Question

May be I am misunderstand Spring Requires_new behavior. Here is my code:

@Transactional(rollbackFor=Exception.class,propagation=Propagation.REQUIRED)
public void outterMethod() throws Exception{
    innerMethod1();
    innerMethod2();         
}
@Transactional(rollbackFor=Exception.class,propagation=Propagation.REQUIRES_NEW)
public void innerMethod1() throws Exception{
    testService.insert(new Testbo("test-2", new Date()));
}

@Transactional(rollbackFor=Exception.class,propagation=Propagation.REQUIRES_NEW)
public void innerMethod2() throws Exception{
    testService.insert(new Testbo("test-2", new Date()));
    throw new Exception();
}

When the innnerMethod2 throws Exception, I thought that innerMethod1 still able to commit. But the all the outer and inner transactions rollback. What am I wrong here? How can I do to commit innerMethod1 when innerMethod2 rollback?

Was it helpful?

Solution

Although you have correctly understood the behavior of Propagation.REQUIRES_NEW, you have stumbled upon a common misconception about Spring 's Transactional behavior.

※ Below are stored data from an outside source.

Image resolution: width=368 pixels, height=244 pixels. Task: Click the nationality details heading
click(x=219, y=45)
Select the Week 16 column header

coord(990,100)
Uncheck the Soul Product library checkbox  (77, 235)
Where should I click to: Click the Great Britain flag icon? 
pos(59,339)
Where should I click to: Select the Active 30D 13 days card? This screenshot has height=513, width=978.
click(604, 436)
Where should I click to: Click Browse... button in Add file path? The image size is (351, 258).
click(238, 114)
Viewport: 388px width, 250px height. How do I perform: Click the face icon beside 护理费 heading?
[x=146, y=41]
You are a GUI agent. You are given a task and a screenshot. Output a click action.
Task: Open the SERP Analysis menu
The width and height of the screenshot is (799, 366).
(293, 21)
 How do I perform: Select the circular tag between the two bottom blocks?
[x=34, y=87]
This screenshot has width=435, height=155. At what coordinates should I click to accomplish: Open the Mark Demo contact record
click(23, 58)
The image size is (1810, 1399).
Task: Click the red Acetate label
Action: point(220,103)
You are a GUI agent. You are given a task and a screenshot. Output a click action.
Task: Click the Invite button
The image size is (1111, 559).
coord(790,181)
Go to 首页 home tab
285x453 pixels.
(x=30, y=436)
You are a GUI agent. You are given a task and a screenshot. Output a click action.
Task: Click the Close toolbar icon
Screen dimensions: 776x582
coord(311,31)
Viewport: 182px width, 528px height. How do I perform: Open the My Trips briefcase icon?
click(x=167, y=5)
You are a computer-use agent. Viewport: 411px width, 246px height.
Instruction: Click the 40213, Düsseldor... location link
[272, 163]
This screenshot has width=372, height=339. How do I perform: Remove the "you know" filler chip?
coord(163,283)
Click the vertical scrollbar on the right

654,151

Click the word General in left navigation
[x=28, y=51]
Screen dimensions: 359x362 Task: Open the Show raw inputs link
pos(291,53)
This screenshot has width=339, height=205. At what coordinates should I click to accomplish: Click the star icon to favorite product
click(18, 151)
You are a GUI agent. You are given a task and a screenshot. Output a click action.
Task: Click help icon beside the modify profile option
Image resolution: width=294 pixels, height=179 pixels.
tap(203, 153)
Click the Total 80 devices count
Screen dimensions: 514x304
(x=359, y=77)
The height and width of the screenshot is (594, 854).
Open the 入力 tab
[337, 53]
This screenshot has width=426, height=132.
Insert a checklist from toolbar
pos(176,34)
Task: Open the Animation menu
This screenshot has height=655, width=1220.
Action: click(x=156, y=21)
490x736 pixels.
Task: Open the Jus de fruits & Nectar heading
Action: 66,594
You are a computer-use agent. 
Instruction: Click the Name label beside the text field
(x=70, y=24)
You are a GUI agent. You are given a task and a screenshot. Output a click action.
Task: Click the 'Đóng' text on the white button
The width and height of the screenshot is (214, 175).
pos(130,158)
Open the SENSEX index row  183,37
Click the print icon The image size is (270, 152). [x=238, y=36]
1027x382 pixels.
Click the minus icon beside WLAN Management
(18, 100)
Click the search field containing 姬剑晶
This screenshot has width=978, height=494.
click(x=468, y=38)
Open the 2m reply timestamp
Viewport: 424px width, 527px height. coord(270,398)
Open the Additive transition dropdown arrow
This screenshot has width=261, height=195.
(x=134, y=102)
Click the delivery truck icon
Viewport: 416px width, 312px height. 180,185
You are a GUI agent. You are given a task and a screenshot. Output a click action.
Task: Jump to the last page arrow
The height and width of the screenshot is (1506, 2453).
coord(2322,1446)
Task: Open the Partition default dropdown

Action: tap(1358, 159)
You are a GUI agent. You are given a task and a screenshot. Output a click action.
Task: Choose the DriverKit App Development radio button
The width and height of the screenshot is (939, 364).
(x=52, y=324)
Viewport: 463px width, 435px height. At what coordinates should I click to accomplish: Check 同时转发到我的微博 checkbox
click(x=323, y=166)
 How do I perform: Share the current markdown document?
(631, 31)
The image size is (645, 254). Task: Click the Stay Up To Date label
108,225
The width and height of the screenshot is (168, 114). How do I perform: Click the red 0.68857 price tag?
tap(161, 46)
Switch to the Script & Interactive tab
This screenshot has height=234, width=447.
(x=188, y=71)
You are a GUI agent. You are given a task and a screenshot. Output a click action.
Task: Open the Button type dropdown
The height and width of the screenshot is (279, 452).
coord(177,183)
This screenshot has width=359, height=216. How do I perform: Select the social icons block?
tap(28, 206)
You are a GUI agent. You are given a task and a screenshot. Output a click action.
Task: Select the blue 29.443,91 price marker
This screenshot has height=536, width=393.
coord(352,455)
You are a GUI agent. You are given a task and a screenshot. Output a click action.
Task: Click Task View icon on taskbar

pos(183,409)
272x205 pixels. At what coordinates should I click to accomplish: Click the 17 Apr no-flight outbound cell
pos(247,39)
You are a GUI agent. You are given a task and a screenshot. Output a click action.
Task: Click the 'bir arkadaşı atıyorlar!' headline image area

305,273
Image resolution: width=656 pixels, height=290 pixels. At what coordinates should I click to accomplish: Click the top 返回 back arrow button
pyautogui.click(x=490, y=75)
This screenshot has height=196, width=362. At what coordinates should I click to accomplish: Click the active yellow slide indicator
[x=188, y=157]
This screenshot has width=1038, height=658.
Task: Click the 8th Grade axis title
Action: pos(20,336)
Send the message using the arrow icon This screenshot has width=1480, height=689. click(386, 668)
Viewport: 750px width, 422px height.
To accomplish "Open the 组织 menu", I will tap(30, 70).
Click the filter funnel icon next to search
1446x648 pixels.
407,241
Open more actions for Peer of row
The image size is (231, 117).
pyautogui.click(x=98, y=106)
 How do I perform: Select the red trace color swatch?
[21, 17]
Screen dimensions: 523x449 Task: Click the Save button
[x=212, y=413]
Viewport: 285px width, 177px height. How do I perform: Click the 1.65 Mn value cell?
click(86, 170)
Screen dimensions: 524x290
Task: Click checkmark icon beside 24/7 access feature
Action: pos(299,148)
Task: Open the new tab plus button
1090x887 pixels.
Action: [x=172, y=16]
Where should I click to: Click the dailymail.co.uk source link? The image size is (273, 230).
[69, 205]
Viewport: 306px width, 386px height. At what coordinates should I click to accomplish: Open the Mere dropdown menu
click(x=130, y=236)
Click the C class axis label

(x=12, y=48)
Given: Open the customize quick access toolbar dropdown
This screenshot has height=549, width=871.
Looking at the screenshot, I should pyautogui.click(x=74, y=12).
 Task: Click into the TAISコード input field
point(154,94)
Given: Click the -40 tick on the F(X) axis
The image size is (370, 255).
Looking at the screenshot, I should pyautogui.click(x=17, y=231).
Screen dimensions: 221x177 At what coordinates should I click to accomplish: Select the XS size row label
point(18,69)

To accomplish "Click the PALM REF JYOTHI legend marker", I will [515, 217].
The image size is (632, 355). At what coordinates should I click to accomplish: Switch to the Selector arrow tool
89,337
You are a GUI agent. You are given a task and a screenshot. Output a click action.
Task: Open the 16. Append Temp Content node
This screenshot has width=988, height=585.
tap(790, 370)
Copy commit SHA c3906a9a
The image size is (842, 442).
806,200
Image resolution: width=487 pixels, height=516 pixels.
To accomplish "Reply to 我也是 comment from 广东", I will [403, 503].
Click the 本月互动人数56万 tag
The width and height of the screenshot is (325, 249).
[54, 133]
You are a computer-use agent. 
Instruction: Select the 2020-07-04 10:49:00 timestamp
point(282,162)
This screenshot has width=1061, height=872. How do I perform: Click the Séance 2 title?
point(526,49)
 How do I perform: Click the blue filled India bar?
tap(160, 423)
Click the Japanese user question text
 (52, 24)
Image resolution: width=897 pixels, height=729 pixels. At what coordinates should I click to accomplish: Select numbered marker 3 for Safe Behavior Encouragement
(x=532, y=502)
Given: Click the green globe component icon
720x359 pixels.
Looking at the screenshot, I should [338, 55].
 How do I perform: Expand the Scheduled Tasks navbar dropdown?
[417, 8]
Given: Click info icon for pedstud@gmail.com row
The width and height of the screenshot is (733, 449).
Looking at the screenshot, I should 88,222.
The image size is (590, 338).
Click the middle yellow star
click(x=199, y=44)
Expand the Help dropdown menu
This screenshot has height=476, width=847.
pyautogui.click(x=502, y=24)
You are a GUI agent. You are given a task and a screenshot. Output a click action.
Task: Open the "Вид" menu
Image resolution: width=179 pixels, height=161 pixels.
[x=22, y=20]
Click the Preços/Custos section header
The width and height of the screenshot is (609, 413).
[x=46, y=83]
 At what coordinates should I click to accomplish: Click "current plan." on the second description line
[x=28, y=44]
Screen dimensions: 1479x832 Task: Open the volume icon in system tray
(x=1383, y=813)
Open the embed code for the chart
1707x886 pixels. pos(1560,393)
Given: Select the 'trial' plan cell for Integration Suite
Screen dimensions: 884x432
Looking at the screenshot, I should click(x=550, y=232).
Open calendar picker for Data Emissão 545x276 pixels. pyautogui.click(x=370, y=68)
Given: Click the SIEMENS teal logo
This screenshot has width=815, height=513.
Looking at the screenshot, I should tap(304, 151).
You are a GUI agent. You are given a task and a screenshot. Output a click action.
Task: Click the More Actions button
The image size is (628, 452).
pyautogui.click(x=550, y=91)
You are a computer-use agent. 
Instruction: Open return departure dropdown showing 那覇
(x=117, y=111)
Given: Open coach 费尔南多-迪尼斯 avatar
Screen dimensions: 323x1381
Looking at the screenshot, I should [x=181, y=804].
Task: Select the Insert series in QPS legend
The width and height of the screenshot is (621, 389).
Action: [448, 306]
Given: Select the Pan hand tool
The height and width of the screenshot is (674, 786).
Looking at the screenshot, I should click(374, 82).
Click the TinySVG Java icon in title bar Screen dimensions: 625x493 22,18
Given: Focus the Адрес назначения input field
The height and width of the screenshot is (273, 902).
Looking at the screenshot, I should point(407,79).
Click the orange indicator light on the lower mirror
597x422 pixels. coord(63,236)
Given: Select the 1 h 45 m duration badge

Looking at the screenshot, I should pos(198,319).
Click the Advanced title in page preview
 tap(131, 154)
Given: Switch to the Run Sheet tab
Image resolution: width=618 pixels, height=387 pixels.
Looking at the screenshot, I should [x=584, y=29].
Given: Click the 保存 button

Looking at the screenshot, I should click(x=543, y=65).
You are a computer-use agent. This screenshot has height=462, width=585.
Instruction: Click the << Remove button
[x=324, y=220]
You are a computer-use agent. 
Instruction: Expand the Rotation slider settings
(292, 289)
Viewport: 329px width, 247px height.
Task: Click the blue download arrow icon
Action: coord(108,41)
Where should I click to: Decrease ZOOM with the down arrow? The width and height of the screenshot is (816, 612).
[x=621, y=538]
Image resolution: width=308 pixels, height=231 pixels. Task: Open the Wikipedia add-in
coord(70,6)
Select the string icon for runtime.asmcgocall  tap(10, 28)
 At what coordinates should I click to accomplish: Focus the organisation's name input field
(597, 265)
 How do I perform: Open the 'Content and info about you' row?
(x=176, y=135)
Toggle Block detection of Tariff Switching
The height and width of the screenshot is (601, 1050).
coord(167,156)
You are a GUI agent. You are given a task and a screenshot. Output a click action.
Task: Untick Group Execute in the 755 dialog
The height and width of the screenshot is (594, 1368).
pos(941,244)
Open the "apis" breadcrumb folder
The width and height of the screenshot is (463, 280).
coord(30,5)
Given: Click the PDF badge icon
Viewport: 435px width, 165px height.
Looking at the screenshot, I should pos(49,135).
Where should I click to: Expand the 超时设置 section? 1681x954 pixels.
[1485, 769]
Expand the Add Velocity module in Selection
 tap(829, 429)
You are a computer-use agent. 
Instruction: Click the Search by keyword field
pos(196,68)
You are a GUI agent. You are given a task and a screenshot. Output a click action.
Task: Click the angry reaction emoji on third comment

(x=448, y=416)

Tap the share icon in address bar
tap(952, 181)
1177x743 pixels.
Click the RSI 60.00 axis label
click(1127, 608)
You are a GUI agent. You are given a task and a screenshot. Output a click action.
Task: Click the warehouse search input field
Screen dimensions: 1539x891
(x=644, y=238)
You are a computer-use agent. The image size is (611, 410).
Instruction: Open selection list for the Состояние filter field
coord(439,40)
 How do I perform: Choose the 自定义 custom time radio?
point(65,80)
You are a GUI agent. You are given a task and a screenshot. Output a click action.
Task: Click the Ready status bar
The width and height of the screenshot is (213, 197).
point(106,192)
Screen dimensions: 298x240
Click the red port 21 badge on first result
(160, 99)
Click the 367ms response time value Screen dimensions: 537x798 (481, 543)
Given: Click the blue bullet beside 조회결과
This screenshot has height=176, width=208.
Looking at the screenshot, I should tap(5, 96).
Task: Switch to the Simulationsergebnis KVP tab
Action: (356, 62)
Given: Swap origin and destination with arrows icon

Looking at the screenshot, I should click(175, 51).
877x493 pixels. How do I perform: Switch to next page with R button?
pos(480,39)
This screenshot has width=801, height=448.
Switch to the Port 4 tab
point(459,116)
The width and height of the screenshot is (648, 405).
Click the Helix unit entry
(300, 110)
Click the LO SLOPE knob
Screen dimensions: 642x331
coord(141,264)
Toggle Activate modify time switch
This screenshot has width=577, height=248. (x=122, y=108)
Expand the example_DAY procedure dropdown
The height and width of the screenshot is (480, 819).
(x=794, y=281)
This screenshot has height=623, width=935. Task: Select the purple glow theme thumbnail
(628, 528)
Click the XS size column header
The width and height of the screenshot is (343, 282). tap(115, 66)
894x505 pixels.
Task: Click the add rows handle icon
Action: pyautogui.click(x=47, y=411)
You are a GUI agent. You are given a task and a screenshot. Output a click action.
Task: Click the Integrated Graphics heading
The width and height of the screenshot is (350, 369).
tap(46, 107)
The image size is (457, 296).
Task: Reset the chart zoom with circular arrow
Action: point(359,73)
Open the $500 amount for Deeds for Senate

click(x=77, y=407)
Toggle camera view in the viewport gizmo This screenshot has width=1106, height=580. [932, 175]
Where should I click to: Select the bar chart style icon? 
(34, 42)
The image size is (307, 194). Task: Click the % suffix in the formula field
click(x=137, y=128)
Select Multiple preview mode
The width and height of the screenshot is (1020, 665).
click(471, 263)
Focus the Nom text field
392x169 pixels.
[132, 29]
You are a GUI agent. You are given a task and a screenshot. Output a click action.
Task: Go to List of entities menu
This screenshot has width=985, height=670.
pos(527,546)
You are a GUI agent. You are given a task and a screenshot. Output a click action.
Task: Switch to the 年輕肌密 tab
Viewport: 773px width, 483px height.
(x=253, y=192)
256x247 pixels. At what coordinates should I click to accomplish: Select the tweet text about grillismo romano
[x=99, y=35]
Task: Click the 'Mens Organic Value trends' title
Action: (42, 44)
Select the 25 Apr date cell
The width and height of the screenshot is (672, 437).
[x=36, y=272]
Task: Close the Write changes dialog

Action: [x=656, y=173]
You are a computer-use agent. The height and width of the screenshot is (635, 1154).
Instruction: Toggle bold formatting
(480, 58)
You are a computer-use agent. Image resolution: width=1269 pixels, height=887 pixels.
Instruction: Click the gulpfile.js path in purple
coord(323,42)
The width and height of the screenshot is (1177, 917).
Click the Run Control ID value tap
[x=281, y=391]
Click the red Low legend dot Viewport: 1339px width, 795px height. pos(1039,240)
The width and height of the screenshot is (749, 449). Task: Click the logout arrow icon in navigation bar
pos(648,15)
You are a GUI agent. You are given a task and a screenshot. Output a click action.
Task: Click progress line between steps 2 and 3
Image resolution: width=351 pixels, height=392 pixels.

In order for the transactional semantics to be applied (that is for the annotation of the method to have any effect), the method needs to be called from outside the class. Calling a method annotated with transactional from inside the class has absolutely no effect on the transactional processing (because the Spring generated proxy class that contains the transactional code does not come into play).

In your example innerMethod2 maybe annotated with @Transactional but since it is called from outterMethod, the annotation is not being processed.